According to court documents revealed last week, Hector Xavier Monsegur, who was known as "Sabu" in hacking circles, would stay up all night to help the government catch alleged hackers.
Some government witnesses do only what they must to help. Others do everything they can. Hector Xavier Monsegur, who was known as "Sabu" in hacking circles, was the latter.
According to unsealed court documents released last week and obtained by the Wall Street Journal, Monsegur was "proactively" cooperating with the FBI, helping the government agency build its cases against alleged hackers. Monsegur's work with the government became an around-the-clock job, as he stayed up all night at times coaxing alleged hackers into conversations that were recorded and eventually used against them by the FBI.

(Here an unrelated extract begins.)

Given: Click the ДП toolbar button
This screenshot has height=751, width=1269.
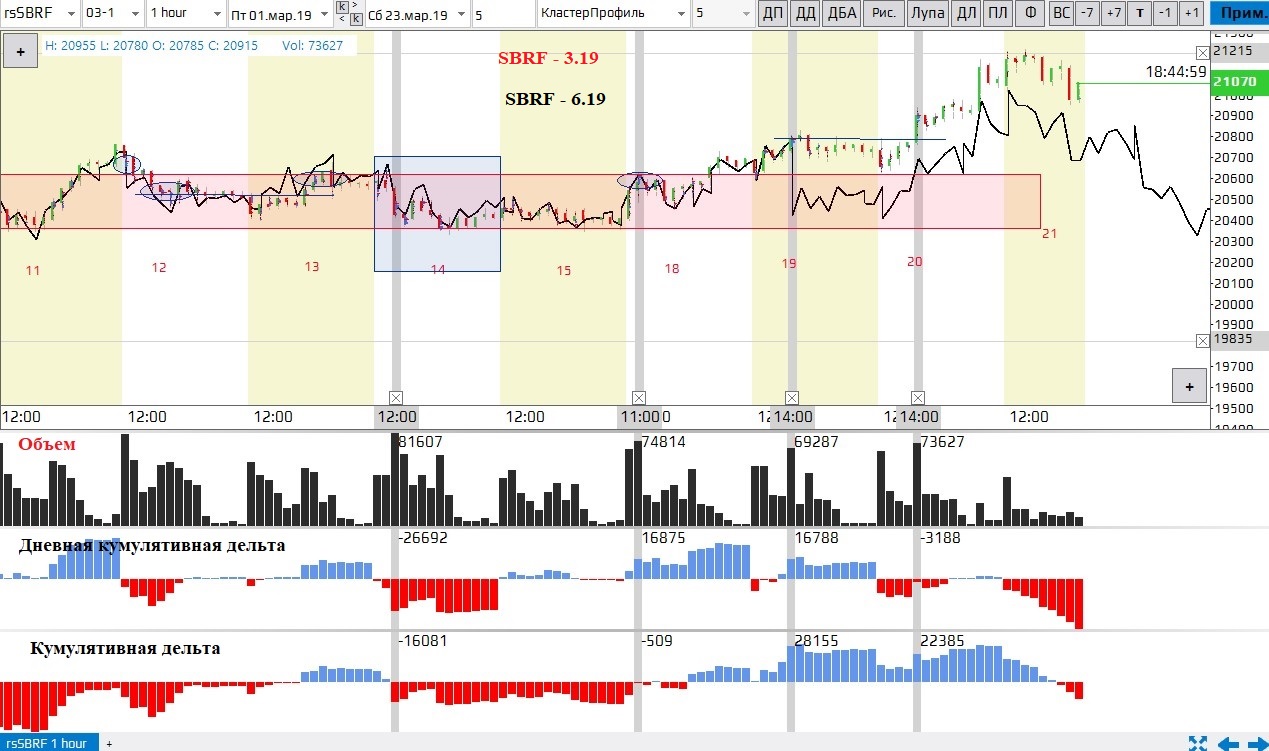Looking at the screenshot, I should click(x=773, y=14).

Sabu's true identity was revealed earlier last week when the US Attorney announced that government agencies had arrested six individuals both in the US and abroad with alleged ties to hacking groups LulzSec, Anonymous and AntiSec. One government official told CNET that "hackers should know if they are here or abroad, their anonymity won't last forever".
The arrests have likely forced hackers around the world to start looking over their shoulders. The individuals who were arrested had allegedly been operating under the radar for quite some time. It was Monsegur's efforts, investigators say, that helped lead them to the arrested individuals.

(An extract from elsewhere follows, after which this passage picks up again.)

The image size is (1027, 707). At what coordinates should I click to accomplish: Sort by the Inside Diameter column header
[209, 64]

But Monsegur's participation did more than just target alleged hackers. According to the court documents, he also helped the FBI identify "upwards of two dozen vulnerabilities" that his alleged colleagues had discovered. After turning that information over to the FBI, the agency was able to inform companies of their security holes and patch them before a hack occurred.
Speaking to the Wall Street Journal, an unidentified source said that Monsegur's information helped the FBI stop over 300 planned hacks.
Still, Monsegur isn't necessarily out of the woods just yet. His initial charges, to which he pleaded guilty in August, could have seen him get 124 years in prison. Since he became an informant, it's likely that he was offered some sort of plea deal, but at a press conference announcing the arrests last week, US attorneys would not confirm that was the case.